■ Records for the task ■
+++

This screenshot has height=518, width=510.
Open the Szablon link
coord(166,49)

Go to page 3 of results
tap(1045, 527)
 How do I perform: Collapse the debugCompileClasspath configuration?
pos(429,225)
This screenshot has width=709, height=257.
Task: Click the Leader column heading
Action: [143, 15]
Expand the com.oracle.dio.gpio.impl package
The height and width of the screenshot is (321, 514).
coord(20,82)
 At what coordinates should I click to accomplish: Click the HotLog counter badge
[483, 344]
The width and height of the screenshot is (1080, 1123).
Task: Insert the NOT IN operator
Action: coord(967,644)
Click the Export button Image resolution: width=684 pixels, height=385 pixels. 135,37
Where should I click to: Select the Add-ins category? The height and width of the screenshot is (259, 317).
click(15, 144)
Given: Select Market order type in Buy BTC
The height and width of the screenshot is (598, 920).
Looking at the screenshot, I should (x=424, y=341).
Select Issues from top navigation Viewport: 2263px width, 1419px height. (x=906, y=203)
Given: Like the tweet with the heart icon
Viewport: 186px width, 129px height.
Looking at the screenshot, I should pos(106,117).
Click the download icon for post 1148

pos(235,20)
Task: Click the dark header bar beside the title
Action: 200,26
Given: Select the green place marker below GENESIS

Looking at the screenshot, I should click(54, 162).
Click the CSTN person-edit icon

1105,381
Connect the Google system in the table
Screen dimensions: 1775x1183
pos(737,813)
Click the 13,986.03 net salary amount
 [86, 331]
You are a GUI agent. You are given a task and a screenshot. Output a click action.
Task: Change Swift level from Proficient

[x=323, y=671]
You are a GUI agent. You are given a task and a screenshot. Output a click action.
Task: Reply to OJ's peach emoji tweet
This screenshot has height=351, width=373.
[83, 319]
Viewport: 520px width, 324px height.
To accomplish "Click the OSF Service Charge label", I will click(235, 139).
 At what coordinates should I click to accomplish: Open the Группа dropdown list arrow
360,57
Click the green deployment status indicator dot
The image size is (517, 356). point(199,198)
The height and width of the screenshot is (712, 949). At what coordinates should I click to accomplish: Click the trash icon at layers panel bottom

+++

■ Your assignment ■
When you reach the end of the listing, print it again in full, exactly as given.

■ Exercise answer ■
This screenshot has height=518, width=510.
Open the Szablon link
coord(166,49)

Go to page 3 of results
tap(1045, 527)
 How do I perform: Collapse the debugCompileClasspath configuration?
pos(429,225)
This screenshot has width=709, height=257.
Task: Click the Leader column heading
Action: [143, 15]
Expand the com.oracle.dio.gpio.impl package
The height and width of the screenshot is (321, 514).
coord(20,82)
 At what coordinates should I click to accomplish: Click the HotLog counter badge
[483, 344]
The width and height of the screenshot is (1080, 1123).
Task: Insert the NOT IN operator
Action: coord(967,644)
Click the Export button Image resolution: width=684 pixels, height=385 pixels. 135,37
Where should I click to: Select the Add-ins category? The height and width of the screenshot is (259, 317).
click(15, 144)
Given: Select Market order type in Buy BTC
The height and width of the screenshot is (598, 920).
Looking at the screenshot, I should (x=424, y=341).
Select Issues from top navigation Viewport: 2263px width, 1419px height. (x=906, y=203)
Given: Like the tweet with the heart icon
Viewport: 186px width, 129px height.
Looking at the screenshot, I should pos(106,117).
Click the download icon for post 1148

pos(235,20)
Task: Click the dark header bar beside the title
Action: 200,26
Given: Select the green place marker below GENESIS

Looking at the screenshot, I should click(54, 162).
Click the CSTN person-edit icon

1105,381
Connect the Google system in the table
Screen dimensions: 1775x1183
pos(737,813)
Click the 13,986.03 net salary amount
 [86, 331]
You are a GUI agent. You are given a task and a screenshot. Output a click action.
Task: Change Swift level from Proficient

[x=323, y=671]
You are a GUI agent. You are given a task and a screenshot. Output a click action.
Task: Reply to OJ's peach emoji tweet
This screenshot has height=351, width=373.
[83, 319]
Viewport: 520px width, 324px height.
To accomplish "Click the OSF Service Charge label", I will click(235, 139).
 At what coordinates should I click to accomplish: Open the Группа dropdown list arrow
360,57
Click the green deployment status indicator dot
The image size is (517, 356). point(199,198)
The height and width of the screenshot is (712, 949). At what coordinates should I click to accomplish: Click the trash icon at layers panel bottom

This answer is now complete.